OBJECTIVE:
Render each line of the rows below as a Markdown table with the columns No. and Text, numbering the lines and skipping blank ones. Omit the pictures.

RECORD LIST:
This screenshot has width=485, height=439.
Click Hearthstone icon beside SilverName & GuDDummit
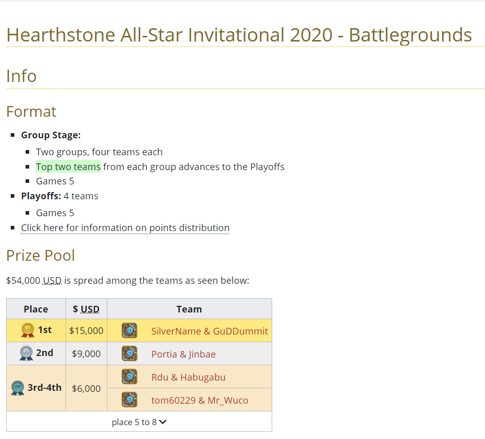click(129, 331)
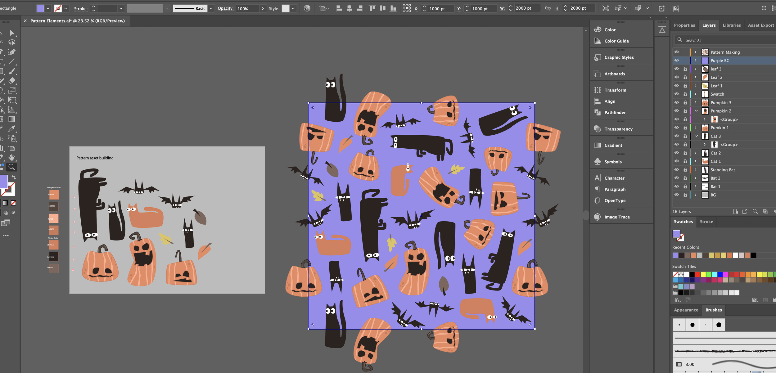Image resolution: width=776 pixels, height=373 pixels.
Task: Toggle visibility of Standing Bat layer
Action: pyautogui.click(x=676, y=170)
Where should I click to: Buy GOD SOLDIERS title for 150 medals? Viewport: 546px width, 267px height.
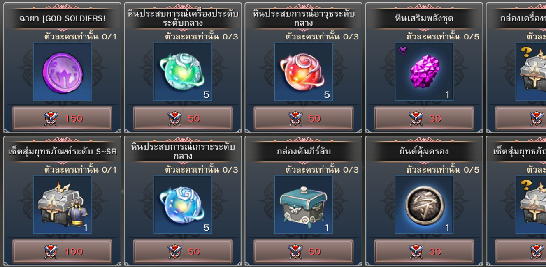tap(62, 119)
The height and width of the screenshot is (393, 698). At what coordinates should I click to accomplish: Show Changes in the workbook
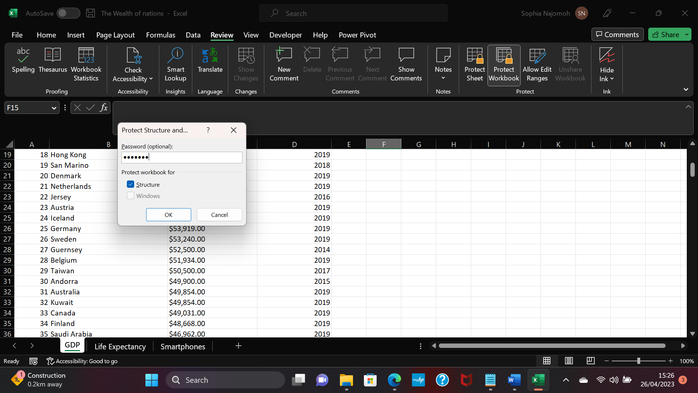pyautogui.click(x=246, y=64)
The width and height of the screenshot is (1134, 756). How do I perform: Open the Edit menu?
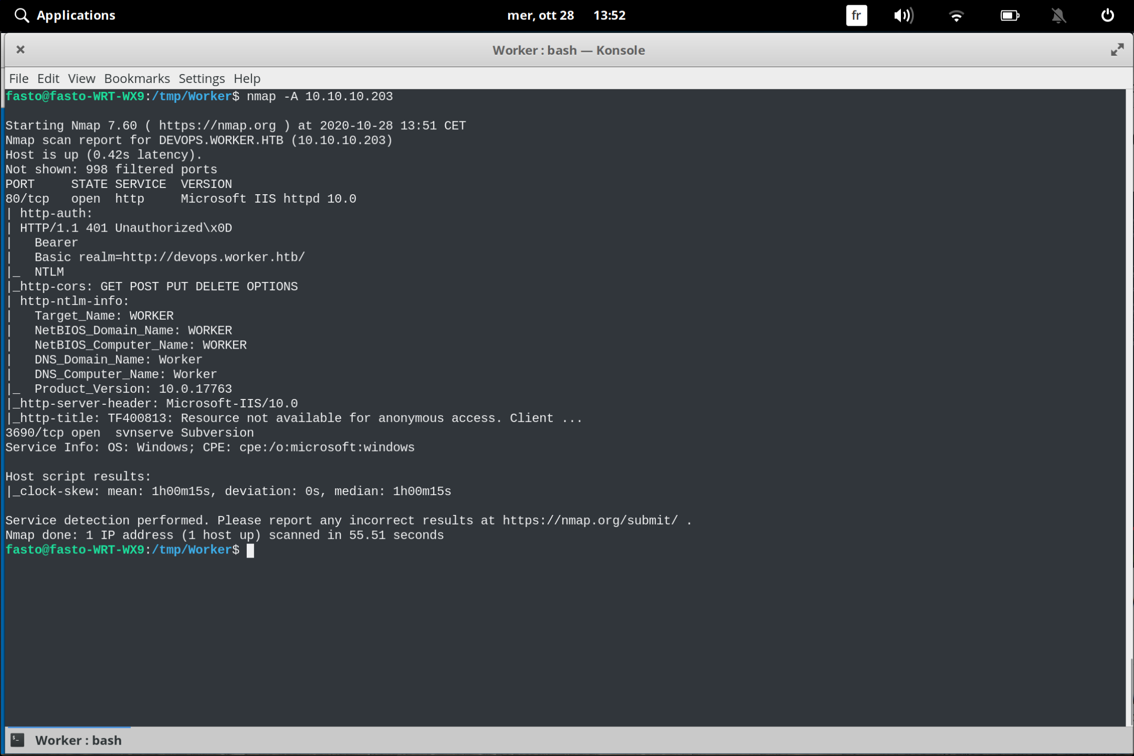tap(48, 78)
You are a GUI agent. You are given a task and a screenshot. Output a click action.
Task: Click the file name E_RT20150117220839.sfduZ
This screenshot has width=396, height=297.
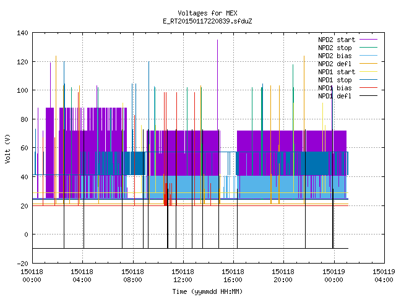207,21
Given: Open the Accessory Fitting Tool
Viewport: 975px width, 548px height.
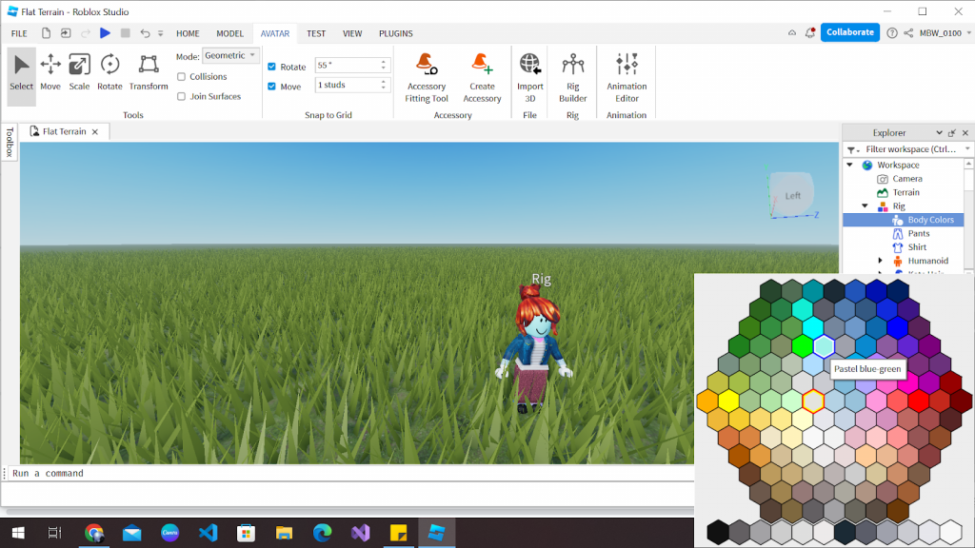Looking at the screenshot, I should pyautogui.click(x=426, y=76).
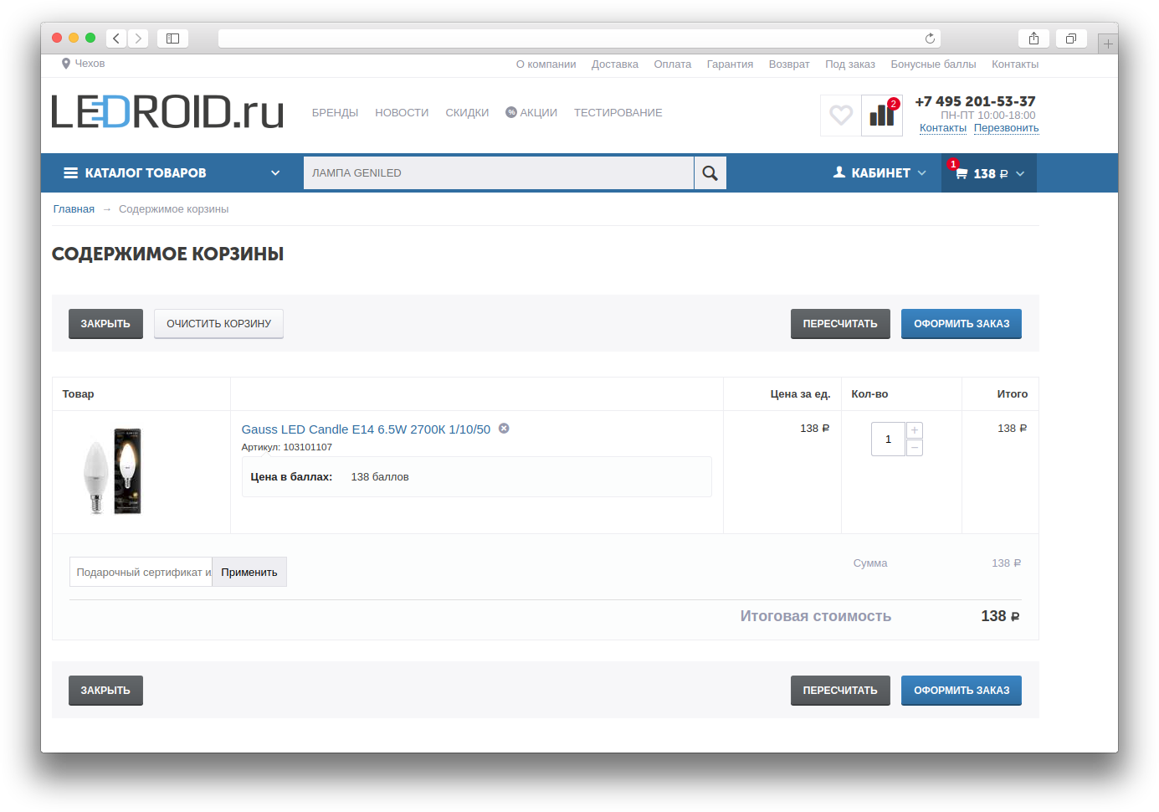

EXERCISE SOLUTION:
| No. | Text |
|---|---|
| 1 | This screenshot has width=485, height=439. |
| 2 | Click Hearthstone icon beside SilverName & GuDDummit |
| 3 | click(129, 331) |
| 4 | Image resolution: width=776 pixels, height=373 pixels. |
| 5 | Task: Toggle visibility of Standing Bat layer |
| 6 | Action: pyautogui.click(x=676, y=170) |
| 7 | Where should I click to: Buy GOD SOLDIERS title for 150 medals? Viewport: 546px width, 267px height. |
| 8 | tap(62, 119) |
| 9 | The height and width of the screenshot is (393, 698). At what coordinates should I click to accomplish: Show Changes in the workbook |
| 10 | pyautogui.click(x=246, y=64) |
| 11 | The width and height of the screenshot is (1134, 756). How do I perform: Open the Edit menu? |
| 12 | tap(48, 78) |
| 13 | You are a GUI agent. You are given a task and a screenshot. Output a click action. |
| 14 | Task: Click the file name E_RT20150117220839.sfduZ |
| 15 | This screenshot has width=396, height=297. |
| 16 | 207,21 |
| 17 | Given: Open the Accessory Fitting Tool |
| 18 | Viewport: 975px width, 548px height. |
| 19 | Looking at the screenshot, I should pyautogui.click(x=426, y=76). |